US oil inventories: The API reported yesterday that crude oil inventories fell by 6.02MMbbls over the last week, which was significantly more than the 2.75MMbbls that the market was expecting, according to a Bloomberg survey. The API also reported larger than expected draws in both gasoline and distillate fuel oil.

The larger than expected draw has been constructive for the market, however whether the move higher in the immediate term is sustainable will be dependent on two events today. Firstly, the more widely followed EIA numbers will be released today, and so the market will be looking for confirmation of a large drawdown in US crude oil inventories. Secondly, participants will be following closely the outcome of the US Federal Reserve meeting, where it is largely expected to cut interest rates, but more importantly the market will be keen to hear any forward guidance on policy.

Libya oil disruptions: Bloomberg reports that the Sharara oilfield in Libya has suspended production due to a valve closure on a pipeline. Sharara is the largest oilfield in Libya, producing around 300Mbbls/d, and the field has seen a number of disruptions recently, with the most recent just earlier this month. There is little information on how long the closure could last.
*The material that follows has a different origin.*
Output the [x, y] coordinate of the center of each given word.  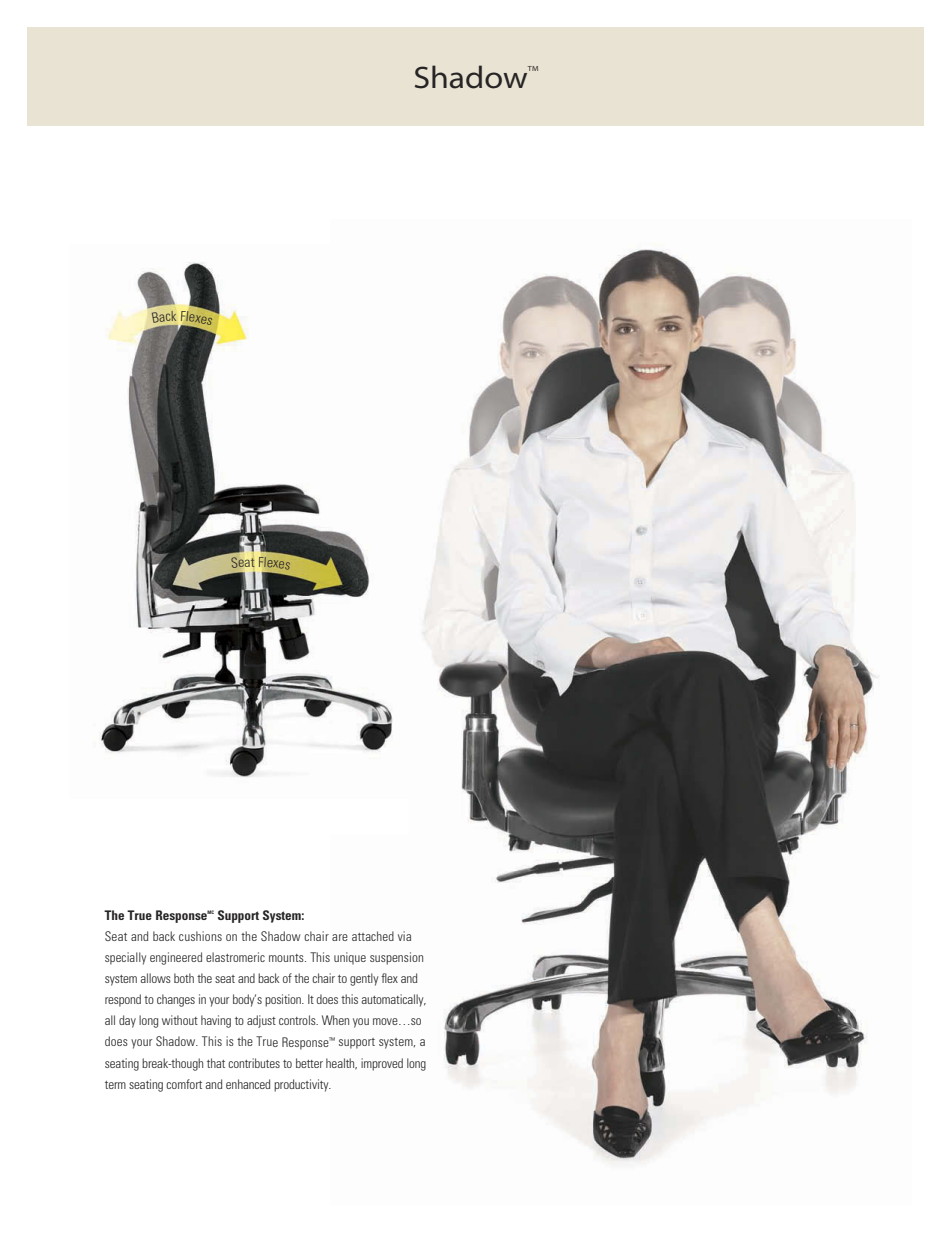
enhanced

Libya, along with Iran and Venezuela, is exempt from the OPEC+ production cuts, and despite the growing tension in the country over recent months, the nation has produced consistently above 1MMbbls/d since March.

Metals

Lead plant restart: Nyrstar has announced that it has restarted the blast furnace at its Port-Pirie lead smelter in Australia. The plant has been shut for two months, after an unplanned outage in late May, which resulted in a production loss of around 30kt. Meanwhile, LME warehouses saw an inflow of 11,850 tonnes of lead yesterday, taking total LME lead stocks to a one-month high of 67,325 tonnes, although total LME lead inventories are still down significantly from the 107kt held at the start of the year. The plant restart and inventory inflows have pushed the LME lead forward curve back into contango, with the LME lead cash/3M spread widening to a US$9.75/t contango, compared to a backwardation of US$10.5/t on 25 July.
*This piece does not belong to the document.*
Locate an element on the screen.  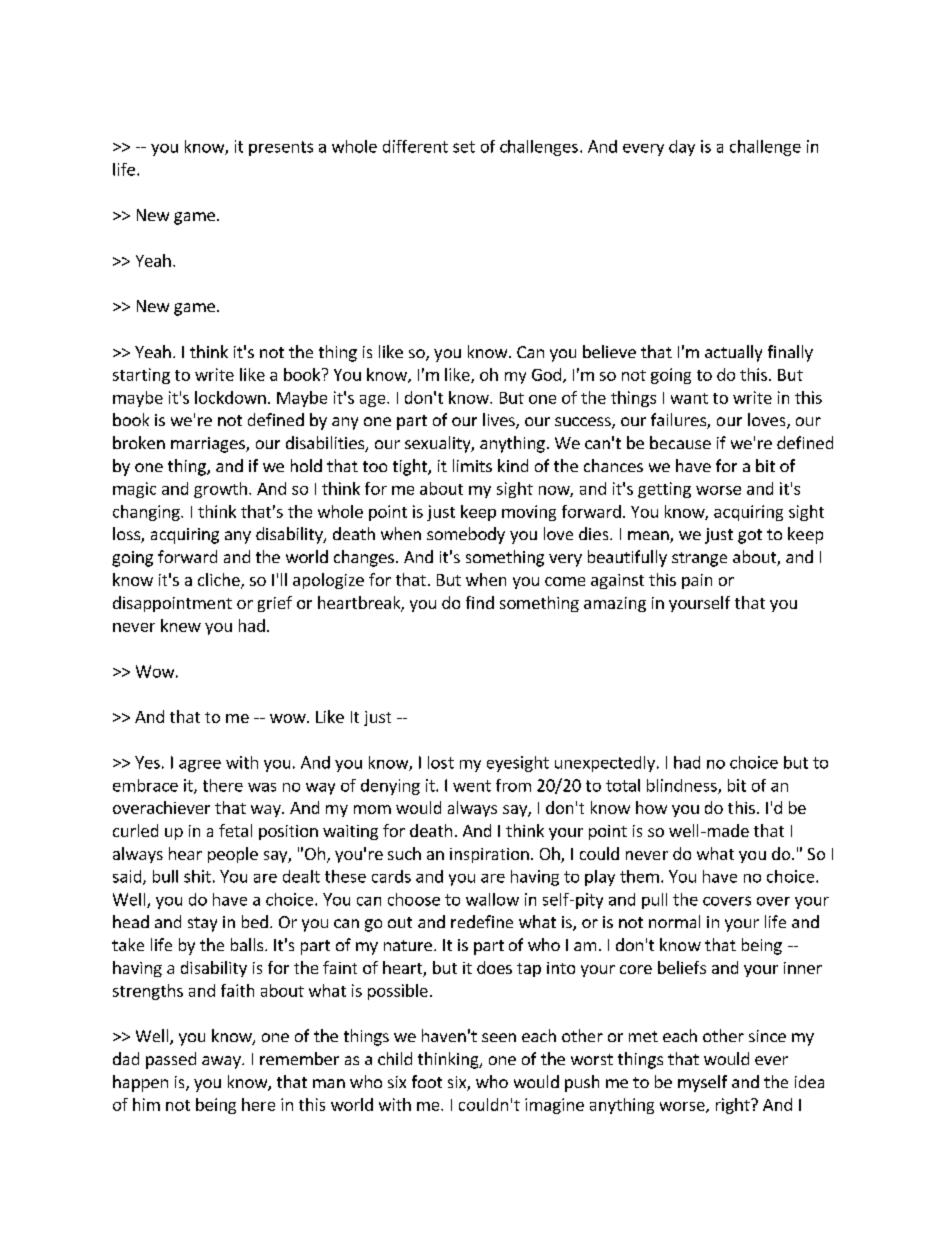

Gold ETF holdings: There is no let-up in gold demand from investors, even as they await the outcome of today’s Fed meeting and any comments on forward-guidance. Total known ETF holdings in gold have increased by around 200kOz over the past week, with total ETF holdings rising to a fresh six-year high of 75.56mOz as of 30 July. The Fed is widely expected to cut rates by 25bp at today’s meeting, and then the market will be focused on what the Fed signals in terms of further cuts moving forward.